» Directions for this task
Change "newsgroup" to "forum" in the camera-protection post below, and write out the passage starting with "Chef Juke Guest" and going on through "of my own..." in its revised form.

» Supplied text
Hardcore protection suggestions for 20d & Lenses

Discussion in 'Digital SLR' started by Chef Juke, Feb 9, 2005.

  1. Chef Juke

    Chef Juke Guest

    Hi all,

    Been lurking around the edges of this newsgroup for some time and have
    seen a lot of good advice and now need some of my own...

    I recently did a major equipment upgrade from my Canon 300d to a 20d
    with a slew of glass including ..an EF-S 10-22mm f/3.5-4.5, an EF
    24-70mm f/2.8L, an EF 50mm f/1.4, an EF 85mm f/1.2L and an EF 70-200mm
    f/2.8L IS. Okay, so clearly a major investment here.

    This summer I will be taking this equipment out for a weeks stay in an
    alkali desert prone to dust storms filled with alkali dust and 100+
    degree temps. Short of an extended sea voyage, this is probably one
    of the least hospitable camera environments around.

» Supplied material
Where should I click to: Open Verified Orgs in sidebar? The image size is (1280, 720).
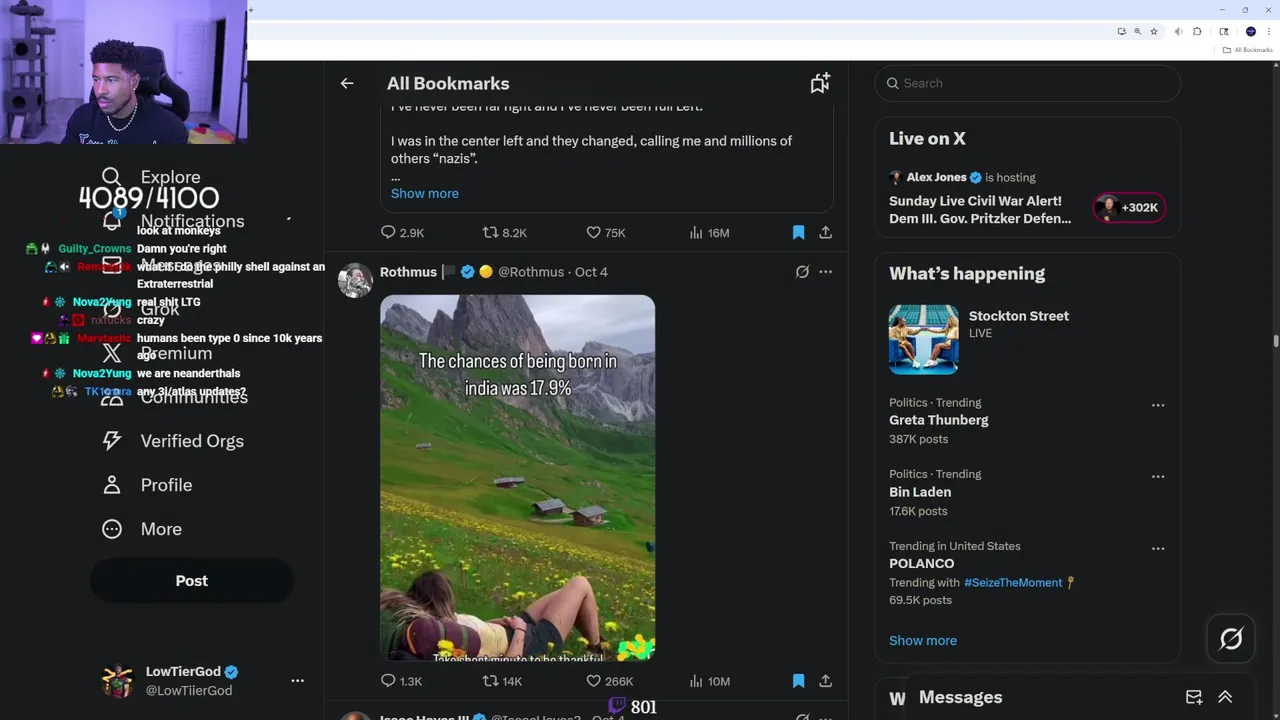(191, 441)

» Task output
Chef Juke Guest

    Hi all,

    Been lurking around the edges of this forum for some time and have
    seen a lot of good advice and now need some of my own...